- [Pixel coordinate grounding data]
┌──
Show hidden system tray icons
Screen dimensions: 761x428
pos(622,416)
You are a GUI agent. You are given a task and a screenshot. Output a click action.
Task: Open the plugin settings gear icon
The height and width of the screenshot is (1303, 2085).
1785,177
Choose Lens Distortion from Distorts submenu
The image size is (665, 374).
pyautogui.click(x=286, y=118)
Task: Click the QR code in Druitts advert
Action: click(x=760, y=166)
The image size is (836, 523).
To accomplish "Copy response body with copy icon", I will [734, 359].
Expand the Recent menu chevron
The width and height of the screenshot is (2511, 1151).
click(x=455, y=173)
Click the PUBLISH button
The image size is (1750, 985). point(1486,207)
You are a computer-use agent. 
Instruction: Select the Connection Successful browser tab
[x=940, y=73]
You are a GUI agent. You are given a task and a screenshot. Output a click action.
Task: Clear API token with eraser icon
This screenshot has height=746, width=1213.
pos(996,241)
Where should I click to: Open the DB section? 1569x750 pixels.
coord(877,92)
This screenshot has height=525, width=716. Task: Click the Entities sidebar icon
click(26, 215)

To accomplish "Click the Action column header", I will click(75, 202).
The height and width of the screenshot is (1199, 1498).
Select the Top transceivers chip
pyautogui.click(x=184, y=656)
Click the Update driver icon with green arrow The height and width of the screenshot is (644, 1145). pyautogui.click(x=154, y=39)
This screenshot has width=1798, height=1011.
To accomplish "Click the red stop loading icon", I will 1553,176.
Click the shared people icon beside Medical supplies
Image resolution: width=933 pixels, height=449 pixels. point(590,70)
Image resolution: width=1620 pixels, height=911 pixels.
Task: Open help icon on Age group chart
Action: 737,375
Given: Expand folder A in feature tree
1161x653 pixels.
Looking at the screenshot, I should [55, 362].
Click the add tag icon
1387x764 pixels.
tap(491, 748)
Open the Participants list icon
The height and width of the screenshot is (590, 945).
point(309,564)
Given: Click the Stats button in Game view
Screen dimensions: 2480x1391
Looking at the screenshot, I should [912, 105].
└──
- [TASK DIRECTIONS]
Please quote every record above exactly as it appears.

- [ANSWER BOX]
Show hidden system tray icons
Screen dimensions: 761x428
pos(622,416)
You are a GUI agent. You are given a task and a screenshot. Output a click action.
Task: Open the plugin settings gear icon
The height and width of the screenshot is (1303, 2085).
1785,177
Choose Lens Distortion from Distorts submenu
The image size is (665, 374).
pyautogui.click(x=286, y=118)
Task: Click the QR code in Druitts advert
Action: click(x=760, y=166)
The image size is (836, 523).
To accomplish "Copy response body with copy icon", I will [734, 359].
Expand the Recent menu chevron
The width and height of the screenshot is (2511, 1151).
click(x=455, y=173)
Click the PUBLISH button
The image size is (1750, 985). point(1486,207)
You are a computer-use agent. 
Instruction: Select the Connection Successful browser tab
[x=940, y=73]
You are a GUI agent. You are given a task and a screenshot. Output a click action.
Task: Clear API token with eraser icon
This screenshot has height=746, width=1213.
pos(996,241)
Where should I click to: Open the DB section? 1569x750 pixels.
coord(877,92)
This screenshot has height=525, width=716. Task: Click the Entities sidebar icon
click(26, 215)

To accomplish "Click the Action column header", I will click(75, 202).
The height and width of the screenshot is (1199, 1498).
Select the Top transceivers chip
pyautogui.click(x=184, y=656)
Click the Update driver icon with green arrow The height and width of the screenshot is (644, 1145). pyautogui.click(x=154, y=39)
This screenshot has width=1798, height=1011.
To accomplish "Click the red stop loading icon", I will 1553,176.
Click the shared people icon beside Medical supplies
Image resolution: width=933 pixels, height=449 pixels. point(590,70)
Image resolution: width=1620 pixels, height=911 pixels.
Task: Open help icon on Age group chart
Action: 737,375
Given: Expand folder A in feature tree
1161x653 pixels.
Looking at the screenshot, I should [55, 362].
Click the add tag icon
1387x764 pixels.
tap(491, 748)
Open the Participants list icon
The height and width of the screenshot is (590, 945).
point(309,564)
Given: Click the Stats button in Game view
Screen dimensions: 2480x1391
Looking at the screenshot, I should [912, 105].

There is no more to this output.